I would like a longer title, but this should suffice. Because the point is aretḗ, as the ancient people say, but is roughly translated to the expression of excellence.
I have been contemplating this idea for years, ever since my studies on Stoicism began. But I have never really practiced it completely. I would like to believe that I attempted to seek it, applying virtue as the stoics say, and what this blog is all about, not just describing what a good man, but rather being it.
But what is excellence? And how is it expressed?
In the years, I have tried to practice what the stoics considered virtuous. As such, I try not to be quick to anger, to seek simple pleasures, to know what is enough and avoid excess. There would be a lot more to this, but as I think about who I am and what I have done, I have to consider: what have I truly accomplished?
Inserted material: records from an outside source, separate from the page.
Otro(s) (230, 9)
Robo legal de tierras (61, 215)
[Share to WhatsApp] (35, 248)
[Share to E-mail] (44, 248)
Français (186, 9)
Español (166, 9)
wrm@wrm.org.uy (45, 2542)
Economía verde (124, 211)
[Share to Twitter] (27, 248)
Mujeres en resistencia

Am I what I would consider a good man?
The standards for excellence are sometimes hard to define, as in the context of certain situations, I could not possibly know what is best, nor how to achieve the best result.
Consider how one should help others.
If a friend needs help, the good man would help without expecting anything in return.
But is this true in all cases? I would argue no, there are nuances to also consider. Magnanimity is often abused, offer a finger, but an arm is taken. To what extent then should a good man help? How much help is enough for one to consider themselves a good man?
I look back to my past, and have found myself abused by those needing help and when I set my boundaries, I would be discarded as no longer useful. So what is the value of being a good man?
Offering kindness is reciprocated with abuse, generosity drained by avarice, patience with intractability.
We live in a world where people simply take advantage of those seeking to make it better, and there is no incentive to pursuing excellence?
But is that the point?
Should I pursue being a good man regardless of how the world is? Ghandi did say, be the change you want to see in the world.
I wonder if the pursuit of excellence is not for my benefit but the benefit of other people? I am kind so that others learn to be kind. Likewise, I am generous so that others learn to be generous. I am patient so that others learn to be patient.
I have been looking at the Stoic goal of aretḗ in the wrong way for so long, that I have forgotten that I am not seeking excellence for any reward, as being a good man is the point. How the world reacts to it is out of my control.